Saturday, December 3, 2011

Blame it on John Wycliffe

More than a century before Martin Luther, or John Calvin, or King Henry VIII, there was John Wycliffe. That makes him a Catholic, of course.

However, due to his efforts to translate the Bible into the vernacular and his opposition to papal authority influencing secular rulers, many see John Wycliffe as as the "Morning Star of the Protestant Reformation."

His influence didn't end with the beginning of that great schism in Christianity, though. Early in the 20th century, inspired by the opportunity to make the Bible available to the first nations of Central America in their own language rather than Spanish, William Cameron Townsend founded an organization dedicated to translating the Bible into every language of the world, and named it "Wycliffe Bible Translators" after John Wycliffe. You can learn more about them at http://www.wycliffe.ca/aboutus/history_aboutus.html.

Roughly 20 years later, my parents, who had met at Houghton College, a Protestant Christian college in south-western New York state, joined Wycliffe Bible Translators and, after further post-degree training, sought out a cultural/linguistic group of people who didn't yet have the Bible in their own language, and were willing to ask for it.
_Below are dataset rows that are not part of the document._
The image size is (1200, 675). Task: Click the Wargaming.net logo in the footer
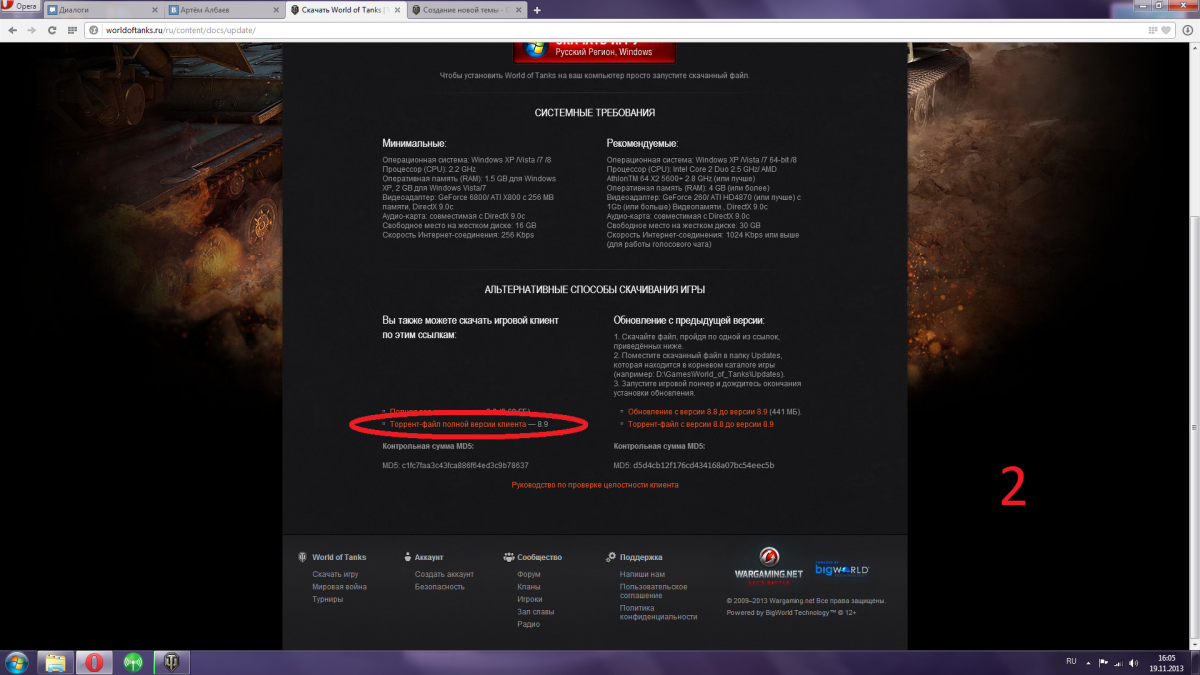tap(768, 566)
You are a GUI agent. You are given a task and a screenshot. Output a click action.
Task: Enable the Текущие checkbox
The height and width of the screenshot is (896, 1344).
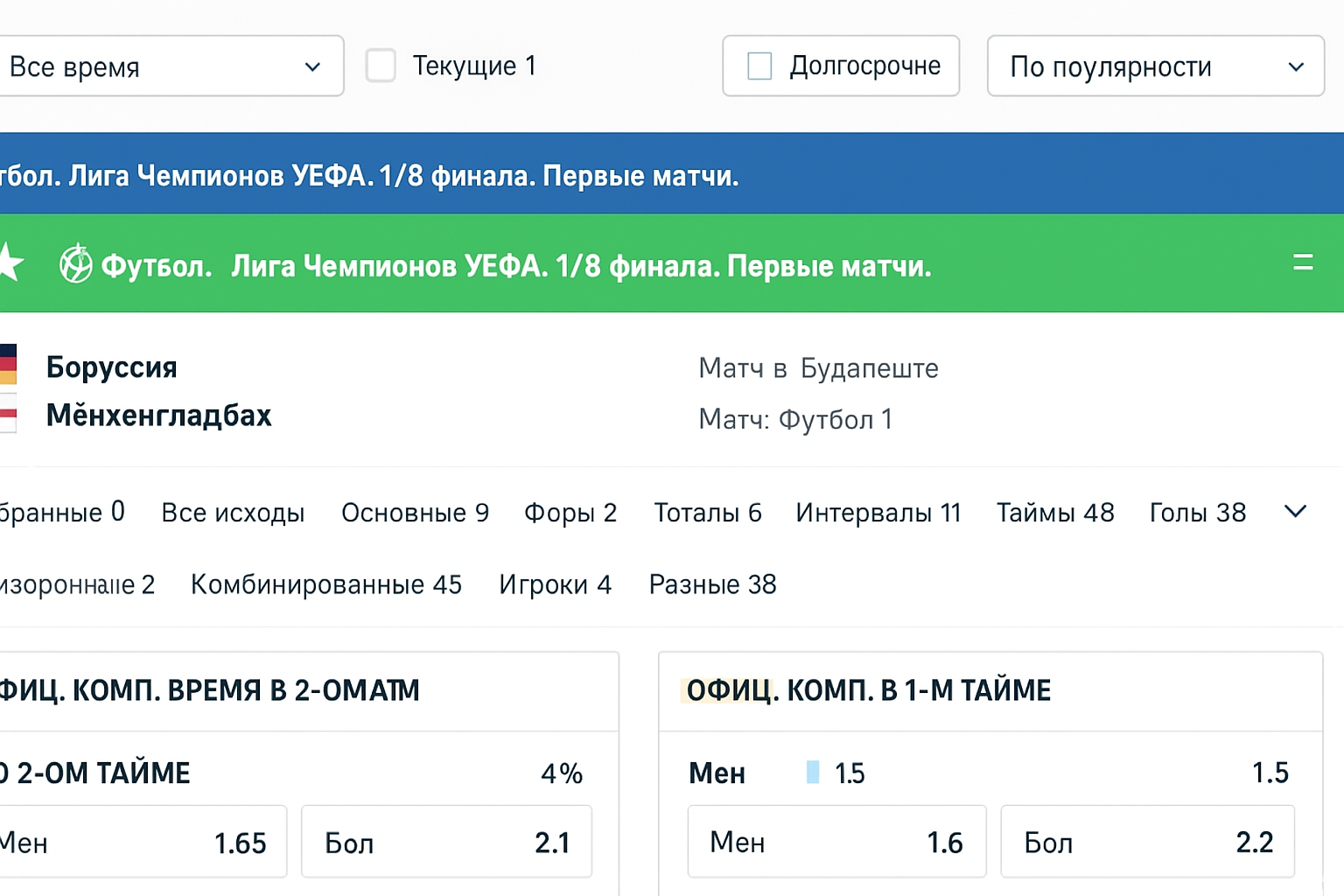pos(381,65)
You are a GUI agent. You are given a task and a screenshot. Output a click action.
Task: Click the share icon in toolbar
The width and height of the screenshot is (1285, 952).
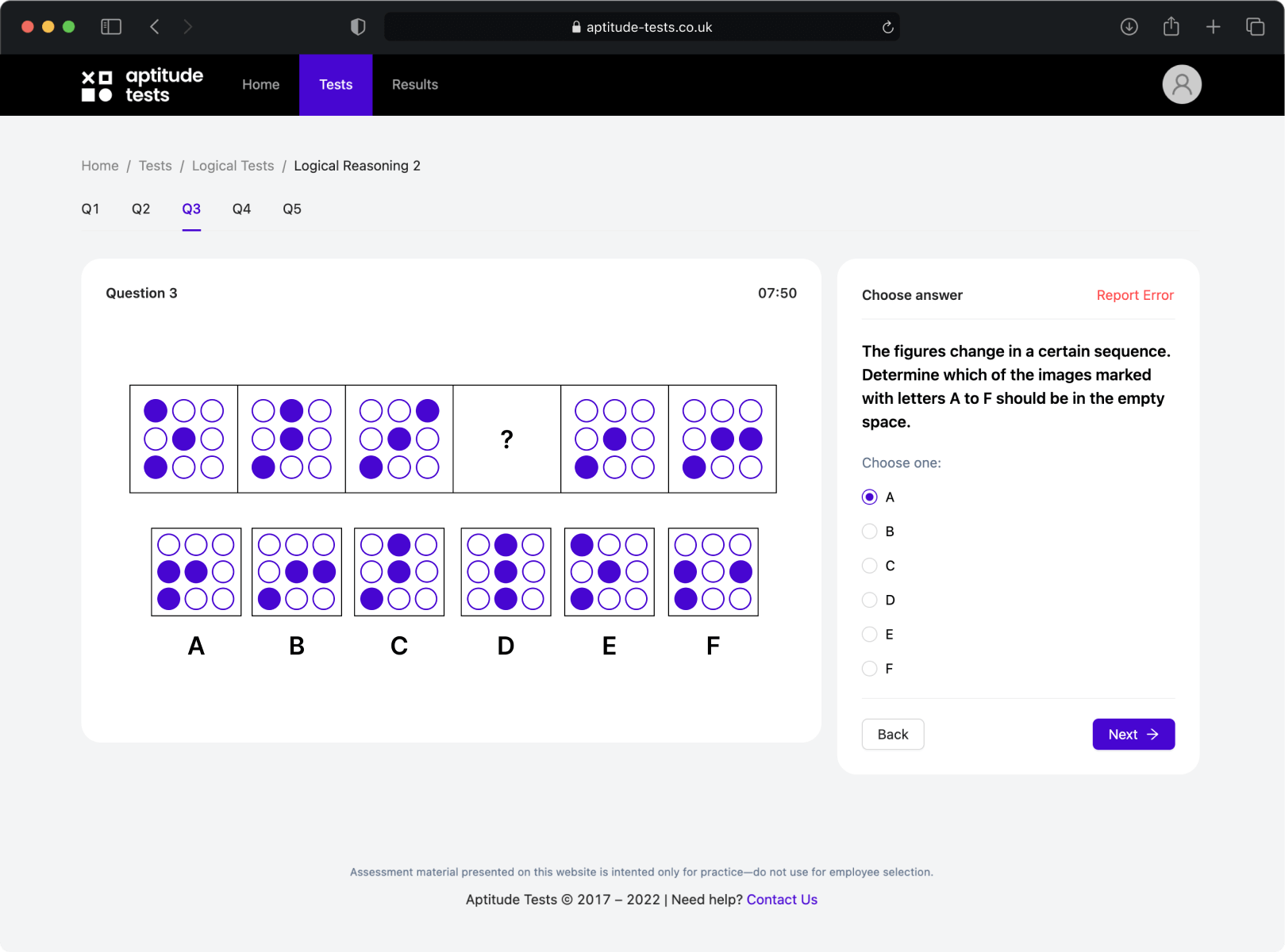click(x=1171, y=27)
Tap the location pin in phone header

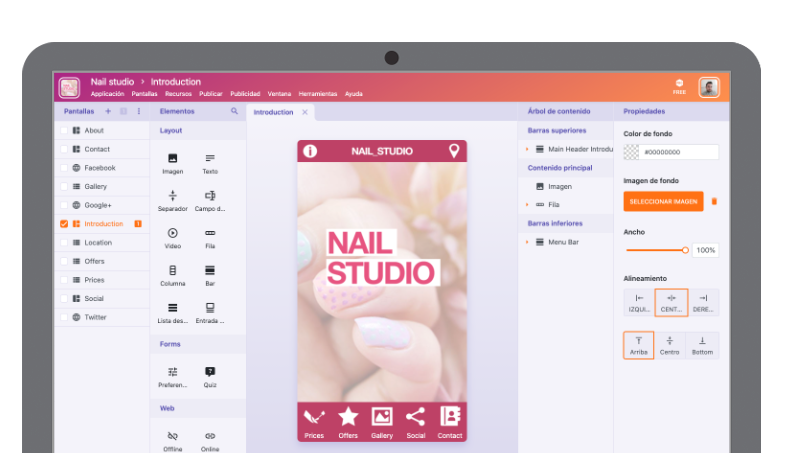point(453,151)
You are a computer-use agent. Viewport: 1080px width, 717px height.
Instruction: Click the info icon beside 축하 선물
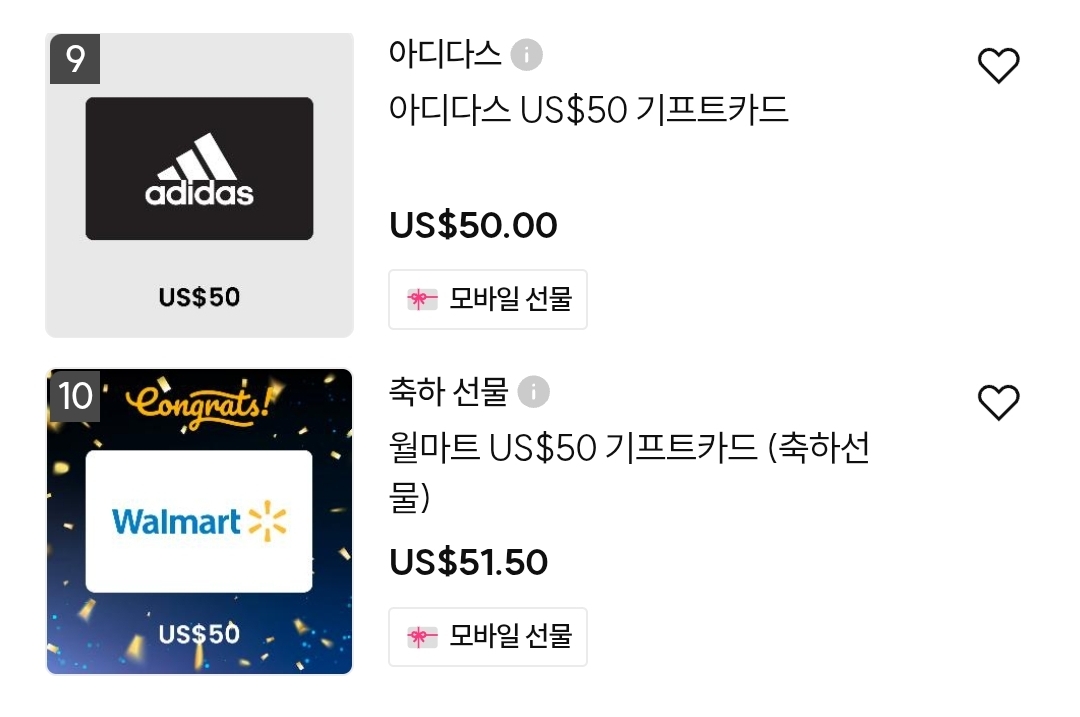point(534,392)
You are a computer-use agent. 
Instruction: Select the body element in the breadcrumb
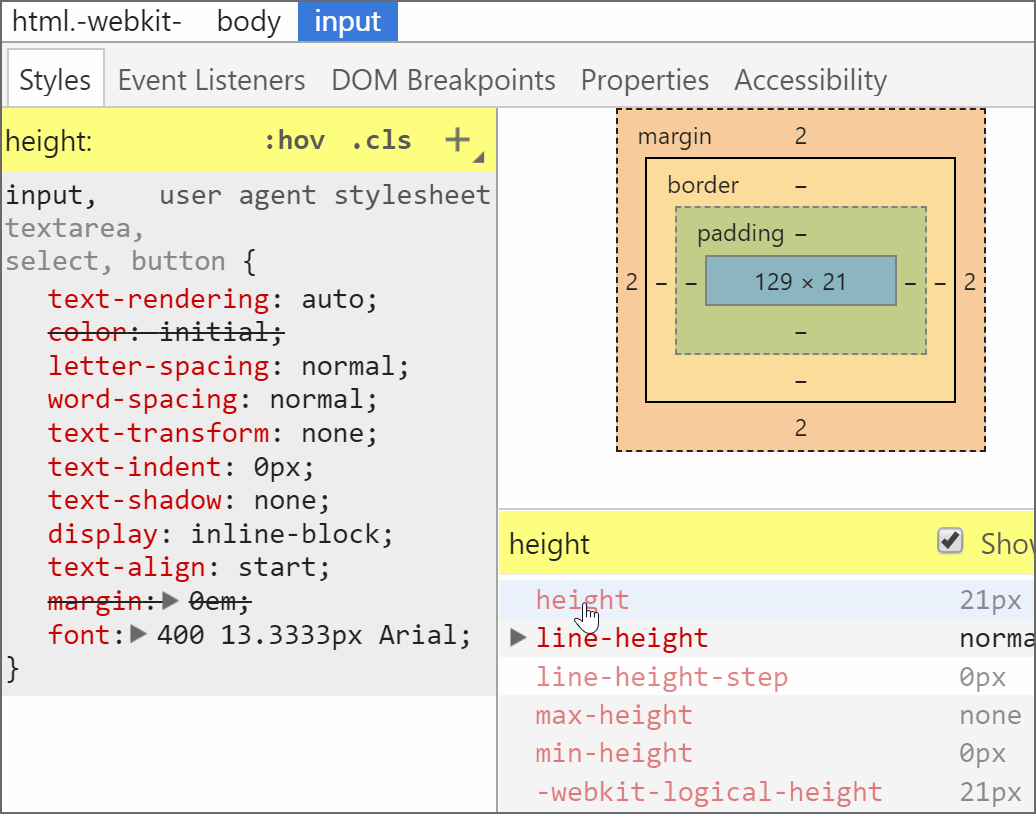[247, 21]
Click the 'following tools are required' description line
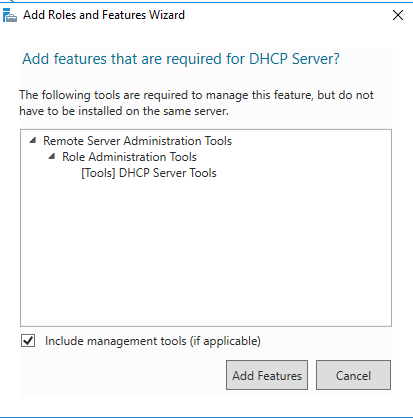 tap(196, 95)
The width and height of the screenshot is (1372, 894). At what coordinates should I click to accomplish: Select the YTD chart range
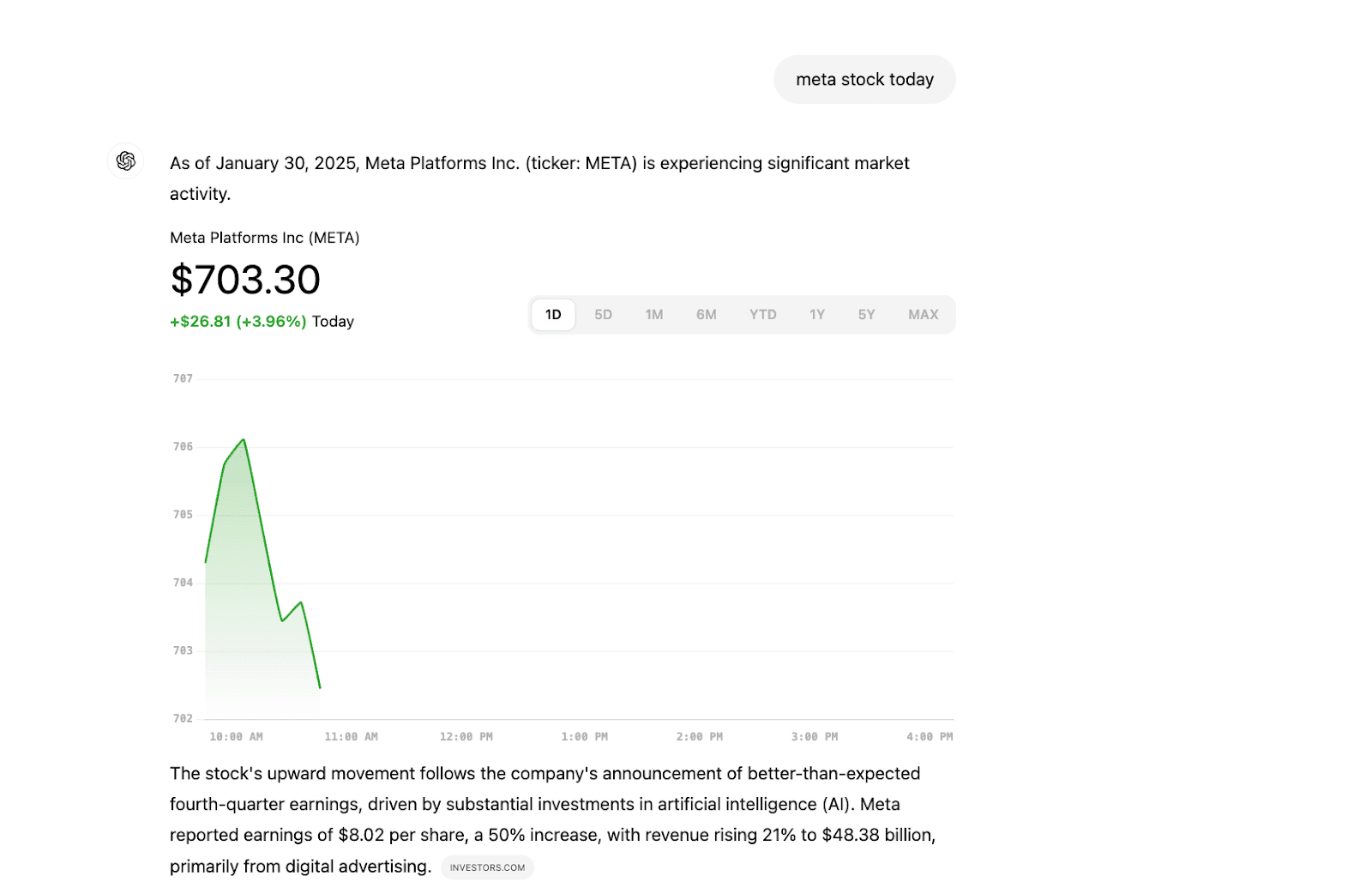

So it was that my brother James and I grew up in south-western Alberta, Canada, amid the Stoney Nakoda first nation, who requested my parents come, learn their language, and translate the Bible into it.

As you might imagine, that led to a rather unique upbringing for us. It also led to our going to school variously in Morley, the townsite at the centre of the Stoney reserve; Exshaw, a small town with a cement mining economy about 30 minutes' drive east of Banff National Park; Strathcona-Tweedsmuir, a school just south of Calgary; Springbank, a western suburb of Calgary; Banff Composite (now Community) High School in the Banff Townsite in Banff National Park; and finally the University of Calgary for our first (and so far my only) degrees.

This whole time, my parents were living out a mission that had more twists and turns than the road to the Mt. Norquay ski resort in Banff. And James and I were growing up in a home where our Christian faith was so pervasive that we just took it for granted - until we arrived at university. We were also attending a St. Paul's Presbyterian Church in Banff, a fine church with a congregation that was a tiny fraction of the Sunday attendance thanks to the large number of tourists who attended each week.

Obviously, the foregoing paragraphs hint at many potential books' worth of content, and I'll often visit various episodes during this time frame from 1965 to 1986, but this blog, and any book that it may become, is not first and foremost about my parents, brother or me. It's about my experience of the Roman Catholic Church as the previously Protestant son of these two Wycliffe missionaries.